Tim Morrison, Senior Fellow at the Hudson Institute shares insights around modernizing hypersonic weapons with Warrior Maven's, Kris Osborn

By Kris Osborn - President & Editor-In-Chief, Warrior Maven

Kris Osborn, President of the Center for Military Modernization and Warrior Maven

Hello and welcome. This is Kris Osborn, President of the Center for Military Modernization and Warrior Maven, a lot of discussion right now about hypersonics and the pace at which they are evolving technically and the potential gap or deficit between already demonstrated Russian and Chinese hypersonic weapons, a real push right now to accelerate hypersonics. We are lucky to be joined by a leading expert in missile defense and hypersonic weaponry, a senior fellow at the Hudson Institute, as well as the deputy assistant advisor of national security of the President. So welcome Tim Morrison Excuse me. Thanks for your time.

Tim Morrison, Senior Fellow at the Hudson Institute

Thank you, Kris. I appreciate it.

Kris Osborn, President of the Center for Military Modernization and Warrior Maven

How quickly can the US close the gap? If I recall, I was at a missile defense convention not long ago and a senior Army official flat out said we're number three right now. And we've got to close the gap. The LRHW long range weapon is slated to be ready by 2023. The ARRW forthe Air Force, the air launched hypersonic weapon is moving along quickly, Can this gap be closed? So how quickly?

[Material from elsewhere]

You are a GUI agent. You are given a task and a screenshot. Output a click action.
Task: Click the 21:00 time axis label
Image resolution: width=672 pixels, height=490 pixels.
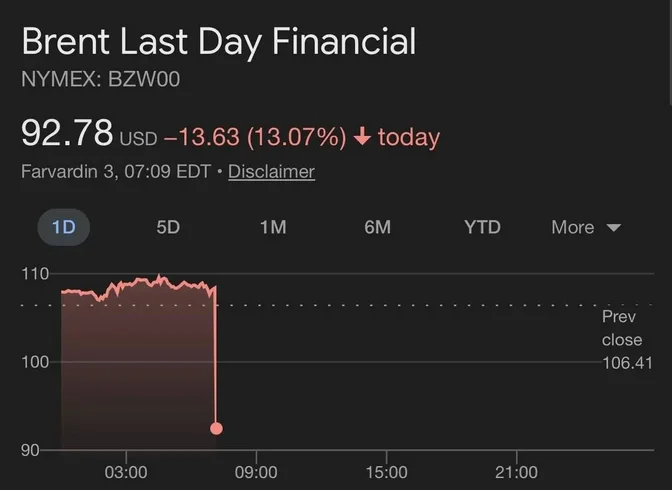tap(516, 472)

Tim Morrison, Senior fellow at the Hudson Institute

I think the gap can absolutely be closed. We are looking at on a technology where we have experienced in the past some of this technology was was a feature of the Cold War. The real question is and this is what former vice chairman of the Joint Chiefs of Staff John Hyten used to talk about is what is our expectation  our risk tolerance? Are we prepared to fail?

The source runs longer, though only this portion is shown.